Against the tragedy of habit

True newness is to glimpse the Mystery in all things. A meditation on contemplation and on how to look at reality.

The times in which we live are not easy times; they are times of the persecution of man. At times, this takes the form of obvious facts, such as wars or terrorist attacks. Other times, they are more silent actions or are even camouflaged with goodness and magnanimity. In every case, they are actions that wound the person in the most essential aspects of his humanity: freedom, religiosity, affections, education, life and death. Reading the newspapers, in the best of all possible hypotheses, one senses a certain impotence, a resigned pain that, in time, becomes complaint and the loss of hope.

Recently, I yet again ran across the words that Bruce Marshall puts in the mouth of the protagonist of this famous novel, The world, the flesh and Fr. Smith. In front of the seriously worrying situation of the Church in his time, he exclaims: «”Well, well, if trouble comes, it’ll keep our religion from getting rusty,” Father Smith said. “That’s the great thing about persecution: it keeps you up to the mark. It’s habit, not hatred, that is the real enemy of the Church of God.”»

“It’s habit, not hatred, that is the real enemy of the Church of God”

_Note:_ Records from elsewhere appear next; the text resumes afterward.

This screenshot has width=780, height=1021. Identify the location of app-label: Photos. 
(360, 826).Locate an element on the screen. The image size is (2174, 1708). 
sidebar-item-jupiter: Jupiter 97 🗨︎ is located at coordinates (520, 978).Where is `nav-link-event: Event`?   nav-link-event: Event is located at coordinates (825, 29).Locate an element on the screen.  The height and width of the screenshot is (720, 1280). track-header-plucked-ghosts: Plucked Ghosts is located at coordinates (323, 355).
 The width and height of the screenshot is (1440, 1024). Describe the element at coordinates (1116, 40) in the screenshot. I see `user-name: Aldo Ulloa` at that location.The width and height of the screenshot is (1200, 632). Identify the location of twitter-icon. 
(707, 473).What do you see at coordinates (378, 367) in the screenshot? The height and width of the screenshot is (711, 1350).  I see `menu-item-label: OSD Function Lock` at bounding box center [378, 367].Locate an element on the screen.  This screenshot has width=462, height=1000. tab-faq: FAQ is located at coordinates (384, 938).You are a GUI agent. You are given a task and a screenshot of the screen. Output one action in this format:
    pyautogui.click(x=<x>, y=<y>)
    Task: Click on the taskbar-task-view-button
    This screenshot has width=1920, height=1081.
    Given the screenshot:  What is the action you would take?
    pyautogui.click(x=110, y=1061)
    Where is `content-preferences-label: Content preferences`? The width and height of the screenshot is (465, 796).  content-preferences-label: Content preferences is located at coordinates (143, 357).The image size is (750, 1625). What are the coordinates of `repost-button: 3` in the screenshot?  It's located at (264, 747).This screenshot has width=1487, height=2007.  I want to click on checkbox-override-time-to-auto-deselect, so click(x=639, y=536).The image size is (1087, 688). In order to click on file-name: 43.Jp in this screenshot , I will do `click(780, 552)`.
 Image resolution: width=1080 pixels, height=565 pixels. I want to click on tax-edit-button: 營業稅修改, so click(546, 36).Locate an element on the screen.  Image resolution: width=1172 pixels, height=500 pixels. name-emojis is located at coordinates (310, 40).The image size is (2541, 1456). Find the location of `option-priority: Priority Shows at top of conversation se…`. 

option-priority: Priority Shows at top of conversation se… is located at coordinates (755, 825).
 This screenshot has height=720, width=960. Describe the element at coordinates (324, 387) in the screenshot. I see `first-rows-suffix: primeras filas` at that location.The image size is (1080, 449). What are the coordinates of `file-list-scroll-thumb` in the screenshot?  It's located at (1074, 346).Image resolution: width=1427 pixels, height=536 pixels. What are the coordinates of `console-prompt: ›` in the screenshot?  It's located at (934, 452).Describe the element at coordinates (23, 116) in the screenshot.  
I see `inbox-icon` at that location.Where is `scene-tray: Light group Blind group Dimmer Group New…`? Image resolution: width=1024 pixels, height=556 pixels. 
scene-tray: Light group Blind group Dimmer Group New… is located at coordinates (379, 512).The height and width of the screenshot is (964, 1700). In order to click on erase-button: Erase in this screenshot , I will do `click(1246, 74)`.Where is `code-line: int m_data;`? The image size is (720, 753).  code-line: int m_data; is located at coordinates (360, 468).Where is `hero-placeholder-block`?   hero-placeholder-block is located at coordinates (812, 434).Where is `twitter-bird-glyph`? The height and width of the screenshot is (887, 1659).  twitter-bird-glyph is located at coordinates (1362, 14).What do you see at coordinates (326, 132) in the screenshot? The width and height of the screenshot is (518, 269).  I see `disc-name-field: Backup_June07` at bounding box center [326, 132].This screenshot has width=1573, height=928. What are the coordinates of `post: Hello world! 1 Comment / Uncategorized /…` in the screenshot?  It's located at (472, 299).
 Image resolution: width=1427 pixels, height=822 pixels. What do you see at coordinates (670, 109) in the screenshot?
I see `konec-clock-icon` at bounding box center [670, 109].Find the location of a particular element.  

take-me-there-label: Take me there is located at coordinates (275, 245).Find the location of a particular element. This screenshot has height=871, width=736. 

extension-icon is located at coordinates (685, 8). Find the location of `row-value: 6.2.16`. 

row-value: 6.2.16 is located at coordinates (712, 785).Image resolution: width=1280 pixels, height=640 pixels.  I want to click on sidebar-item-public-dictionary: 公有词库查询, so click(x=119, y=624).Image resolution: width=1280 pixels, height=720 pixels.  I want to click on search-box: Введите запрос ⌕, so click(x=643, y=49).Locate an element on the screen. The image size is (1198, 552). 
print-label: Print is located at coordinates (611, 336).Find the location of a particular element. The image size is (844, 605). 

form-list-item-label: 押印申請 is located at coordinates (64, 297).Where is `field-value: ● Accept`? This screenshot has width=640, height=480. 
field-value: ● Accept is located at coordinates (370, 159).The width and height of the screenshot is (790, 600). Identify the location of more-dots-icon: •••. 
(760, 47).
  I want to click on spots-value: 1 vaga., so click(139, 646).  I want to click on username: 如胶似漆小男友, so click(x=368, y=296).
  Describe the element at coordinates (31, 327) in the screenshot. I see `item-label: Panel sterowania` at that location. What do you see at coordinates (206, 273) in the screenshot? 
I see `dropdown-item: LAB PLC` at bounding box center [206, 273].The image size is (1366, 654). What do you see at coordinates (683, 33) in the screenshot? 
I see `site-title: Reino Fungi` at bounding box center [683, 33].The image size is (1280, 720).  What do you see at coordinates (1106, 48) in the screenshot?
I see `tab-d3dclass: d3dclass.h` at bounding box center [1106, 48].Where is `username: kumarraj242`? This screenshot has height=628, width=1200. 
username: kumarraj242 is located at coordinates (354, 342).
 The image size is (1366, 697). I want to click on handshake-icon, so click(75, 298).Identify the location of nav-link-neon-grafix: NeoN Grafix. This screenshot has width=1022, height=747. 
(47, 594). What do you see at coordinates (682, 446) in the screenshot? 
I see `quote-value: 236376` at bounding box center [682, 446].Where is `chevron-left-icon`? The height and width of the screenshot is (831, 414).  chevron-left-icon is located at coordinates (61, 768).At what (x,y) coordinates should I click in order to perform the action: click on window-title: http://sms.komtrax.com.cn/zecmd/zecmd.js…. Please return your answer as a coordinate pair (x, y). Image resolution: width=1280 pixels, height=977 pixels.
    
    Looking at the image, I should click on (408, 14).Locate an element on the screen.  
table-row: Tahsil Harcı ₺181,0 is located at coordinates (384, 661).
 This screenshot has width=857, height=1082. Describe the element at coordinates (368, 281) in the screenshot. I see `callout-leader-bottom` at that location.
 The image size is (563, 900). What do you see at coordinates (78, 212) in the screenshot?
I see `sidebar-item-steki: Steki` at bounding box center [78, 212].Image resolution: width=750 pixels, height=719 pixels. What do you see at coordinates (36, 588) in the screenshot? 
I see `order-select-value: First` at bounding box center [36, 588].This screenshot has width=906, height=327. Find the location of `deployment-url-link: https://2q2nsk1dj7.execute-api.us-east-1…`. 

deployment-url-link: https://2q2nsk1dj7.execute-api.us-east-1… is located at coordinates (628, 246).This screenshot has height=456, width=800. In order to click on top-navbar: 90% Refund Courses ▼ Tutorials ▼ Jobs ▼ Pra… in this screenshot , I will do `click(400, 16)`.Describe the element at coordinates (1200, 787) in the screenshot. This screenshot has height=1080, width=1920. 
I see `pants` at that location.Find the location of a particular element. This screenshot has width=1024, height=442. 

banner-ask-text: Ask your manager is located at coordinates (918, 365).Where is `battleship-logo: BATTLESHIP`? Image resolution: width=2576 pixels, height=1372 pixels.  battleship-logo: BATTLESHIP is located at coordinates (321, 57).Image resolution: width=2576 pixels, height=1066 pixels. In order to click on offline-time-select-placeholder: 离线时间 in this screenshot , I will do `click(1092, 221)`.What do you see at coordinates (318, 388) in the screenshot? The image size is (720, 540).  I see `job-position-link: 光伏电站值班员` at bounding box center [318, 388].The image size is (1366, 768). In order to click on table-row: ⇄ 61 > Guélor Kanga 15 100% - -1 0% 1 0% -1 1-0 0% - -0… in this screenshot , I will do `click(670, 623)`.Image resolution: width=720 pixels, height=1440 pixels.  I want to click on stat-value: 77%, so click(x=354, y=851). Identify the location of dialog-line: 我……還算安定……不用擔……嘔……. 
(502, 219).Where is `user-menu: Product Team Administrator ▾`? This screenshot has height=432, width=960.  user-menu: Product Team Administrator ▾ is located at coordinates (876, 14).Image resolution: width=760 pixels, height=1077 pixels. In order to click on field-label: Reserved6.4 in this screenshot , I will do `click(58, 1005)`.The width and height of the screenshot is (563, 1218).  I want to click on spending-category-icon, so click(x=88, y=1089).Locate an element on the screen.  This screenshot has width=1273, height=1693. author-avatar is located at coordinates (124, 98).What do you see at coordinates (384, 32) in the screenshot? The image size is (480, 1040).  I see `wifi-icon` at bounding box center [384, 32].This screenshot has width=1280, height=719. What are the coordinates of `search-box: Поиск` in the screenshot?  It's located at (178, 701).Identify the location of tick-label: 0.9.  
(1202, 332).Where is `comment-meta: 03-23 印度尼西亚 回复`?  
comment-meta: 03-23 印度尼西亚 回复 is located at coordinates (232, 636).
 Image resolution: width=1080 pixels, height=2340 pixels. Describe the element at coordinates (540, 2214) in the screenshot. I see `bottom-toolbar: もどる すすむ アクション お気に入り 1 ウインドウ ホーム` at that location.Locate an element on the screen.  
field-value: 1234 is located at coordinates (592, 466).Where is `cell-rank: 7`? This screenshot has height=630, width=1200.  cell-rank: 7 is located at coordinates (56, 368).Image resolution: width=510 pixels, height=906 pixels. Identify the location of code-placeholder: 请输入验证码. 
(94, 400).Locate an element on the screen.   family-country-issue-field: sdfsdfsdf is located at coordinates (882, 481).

When we read for the nth time about the same conflicts or persecutions, the most shocking thing is to see a certain disinterest, a kind of “getting used to” the situation. If we really think about it, this does not apply only to the most sensational facts, as much as, and above all to, our daily life. A verse from the Book of Revelations says: Behold, I make all things new. Why do we struggle so much to experience the newness of reality? How is it that the things that once provoked us, provoked wonder, gratitude, pain and rage, with time become “normal” if not boring?

One of the reasons I think is that we are no longer able to look at what is there; we have lost the ability to contemplate. It happens not infrequently that we cannot remember things or faces we have just met, movies we have seen or books we have read. Maybe it is just a memory problem. However, I think it is more of a “sight” problem. We see so many pictures, listen to so many podcasts, meet so many people, but it all slips away from us, caught up as we are with the next thing to do, keeping our schedule (which we have often imposed on ourselves!), the future to live. And so we miss the present.

The word “contemplate” comes from the Latin words cum and templum, meaning “with” and “space of heaven,” respectively. In ancient times, it indicated the activity of observing the flight of birds in a circumscribed space of sky. It thus indicated the raising of one’s gaze or more properly letting something enter one’s horizon.

Today, more than ever, we need to know how to welcome the other into our own personal horizon, to welcome in what we see before us, whether it is a tree, a painting or a human face. For this reason, we must learn to be still interiorly, to be silent to be able to truly listen to the other. How many times in the Gospels does Jesus show us this contemplative gaze on reality? Everyone who was with him saw the same things or persons, and yet, He knew how to point out some aspect that no one else was able to see. Think about the way in which He contemplated the widow who made her offering in the temple. Or else how he admired the nature of the lilies in the field.

Wonder is born from contemplation, from paying attention to what exists in such a way as to discover the newness that is hidden in everything

Is it possible that we can have the same gaze as Christ? Yes, if only we have the humility to ask Him for it and to let ourselves be educated through the human companionship to which He Himself has entrusted us. Exactly the same way it happened to his disciples while they were with Him.

Wonder is born, therefore, from contemplation, from paying attention to what exists in such a way as to discover the newness that is hidden in everything. A newness that is called Mystery. The gaze of Jesus is a gaze inhabited by Another, as Fr. Giussani once said. He can look this way at the real in as much as he was a true man, that is, a son of the Father. Discovering the Mystery in the other is the truest way to look, a way that makes it sacred, and the times in which we live have an extreme need for this. Only God made man can give us this gaze that rips us from the tragedy of habit and makes us capable of encountering Him in everything and in everyone. As C.S. Lewis said in a beautiful passage: “I believe in Christianity as I believe that the Sun has risen not only because I see it but because by it I see everything else.”